Subjective Evaluation of Light Field Image
Compression Methods based on View Synthesis
Abstract
Light field (LF) images provide rich visual information enabling amazing applications, from post-capture image processing to immersive applications. However, this rich information requires significant storage and bandwidth capabilities thus urgently raises the question of their compression. Many studies have investigated the compression of LF images using both spatial and angular redundancies existing in the LF images. Recently, interesting LF compression approaches based on view synthesis technique have been proposed. In these approaches, only sparse samples of LF views are encoded and transmitted, while the other views are synthesized at decoder side. Different techniques have been proposed to synthesize the dropped views. In this paper, we describe subjective quality evaluation of two recent compression methods based on view synthesis and comparing them to two pseudo-video sequence based coding approaches. Results show that view synthesis based approaches provide higher visual quality than the naive LF coding approaches. In addition, the database as well as subjective scores are publicly available to help designing new objective metrics or can be used as a benchmark for future development of LF coding methods.
CONTENT:
1- 192 Pseudo Video Sequences:
- 160 pseudo video sequences (Testing set): 10 selected images × 4 QP × 4 selective compression schemes
- 32 pseudo video sequences (Training set): 2 selected images × 4 QP × 4 selective compression schemes
2- Four Coding Configurations:
- HM: All the 8x8 views are encoded by HM in Random Access.

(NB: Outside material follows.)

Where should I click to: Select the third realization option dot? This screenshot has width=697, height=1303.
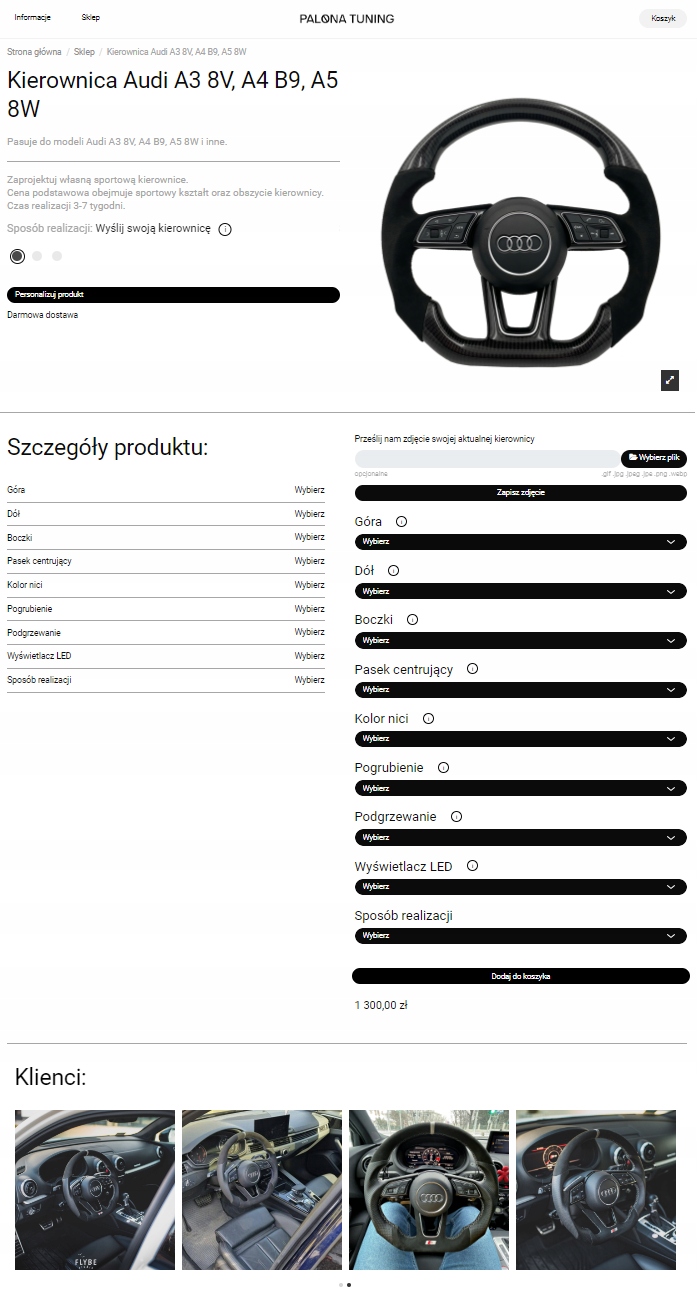pyautogui.click(x=57, y=256)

- JEM: All the 8x8 views are encoded by JEM in Random Access.
- LA: Half of views are encoded by JEM and the other half views are linearly estimated.
- DL16: 16 views are encoded by JEM and the others views are synthesized with the trained CNN.
3- File-Naming For Video Sequences:
- Each video sequence is named by the following rule: [name]_[Config]_[QP].avi
- The range of "QP" is {22, 27, 32, 37}.
- The range of "name" is {Bikes, Fountain_&_Vincent_2, Friends-1, Overexposed-Sky, Rusty-Fence, University, Bee1, Cactus, KidsHouse and Kniphofia}.
4- Database Description
- Microsoft Excel spreadsheet, giving all subjective results is included in the above shared folder in Google Drive.
- Pseudo video sequences of the four coding configurations (used in this paper) are available here for download.
- More Light Field images (28 light fields) and the calibration files are available here for download.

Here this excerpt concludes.